Ainsi le temps dérive, savamment orchestré par Félicia Mihali. Chaque chapitre se sous-titre de mois ou d’années pendant lesquels, lentement, le village évolue. L’air de rien, les jeunes femmes imposent leurs préceptes simples et, certaines devenues veuves, retournent dans leur village, avec l’accord bienveillant d’Onou qui, toujours, a favorisé un bonheur tranquille dans sa communauté. Bonheur malmené par de perpétuelles manigances, par des menaces d’invasion, par l’attaque imprévisible des loups et des ours. Dans ce lieu aux allures enchevêtrées se profile un Moyen-Âge perclus de ses misères, de ses épidémies, de ses superstitions. S’obombrent aussi les Croisades : cotte de mailles, champs de bataille où périssent à coups de hache, des chevaliers valeureux et naïfs. Kostine se fera le porte-parole de ces épopées visionnaires — ô Jérusalem ! — où la vie d’un homme ne valait pas grand-chose, sinon rien. Parcourant des contrées inconnues, avançant dangereusement vers Sabina, il se liera d’amitié avec des êtres qui, tout comme lui, ont peu à perdre. Pendant dix-sept ans, il soutiendra des aventures fabuleuses, comme celle de l’Orphelin, jeune prince déchu, sa halte improbable dans le pays de Kokane. Il profitera d’opportunités s’offrant à lui : un jongleur qui, au moment de leur séparation, l’avisera d’une vierge et d’une licorne ; le chevalier Kross qui, las de ses tribulations, se retirera dans un monastère. Une aura ensorcelante ne cesse d’embellir cette histoire, ce conte, serait plus adéquat. Un rêve prémonitoire engagera Kostine sur la route insondable de sa bien-aimée.
Chez les Comans, les femmes vieillissent, les hommes meurent.
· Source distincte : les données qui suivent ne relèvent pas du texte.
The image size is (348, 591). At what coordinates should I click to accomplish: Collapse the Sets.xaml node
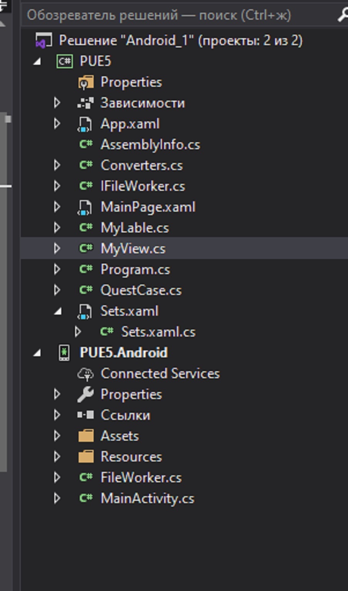tap(58, 311)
Le village se banalise, les Slavines rentrant chez elles quand leur mari décède. Fatiguées mais déterminées, les villageoises se partageront un terrifiant secret, le confieront au lecteur. Nul besoin de références légendaires pour situer le roman. L’intrigue, menée avec perspicacité par Mihali, se soustrait à des influences immémoriales. Imagination débridée, goût démesuré du merveilleux, culture livresque se prêtant à différentes interprétations — on soupçonne que la Roumanie, pays natal de l’écrivaine, ne soit pas étrangère à la description des mœurs féodales des villages. Histoire intemporelle qui nous surprend, nous ébranle. Relents fantasmagoriques s’inspirant de nos sociétés industrialisées. Tragédie et ludisme harmonisent le récit tout en privilégiant les relations humaines. Hommes et femmes, prisonniers de leurs ancestraux préjugés, ne savent se dépêtrer d’une perpétuelle malédiction, dissimulée au comble de sentiments vieux comme le monde, usés telles de vaines promesses.
Roman à lire à petites doses, comme nous lisions au siècle dernier, chacun dans son genre, Balzac et Marcel Proust. Avec délice et enchantement. C’est dire que cette œuvre touffue et accomplie, échappe à toute mode contraignante. À lire encore pour nous souvenir que l’esprit déborde d’images archaïques, léguées par des hommes et des femmes, ostracisées par nos déliements.
L’enlèvement de Sabina, Félicia Mihali, XYZ éditeur, Montréal, 2011, 286 pages.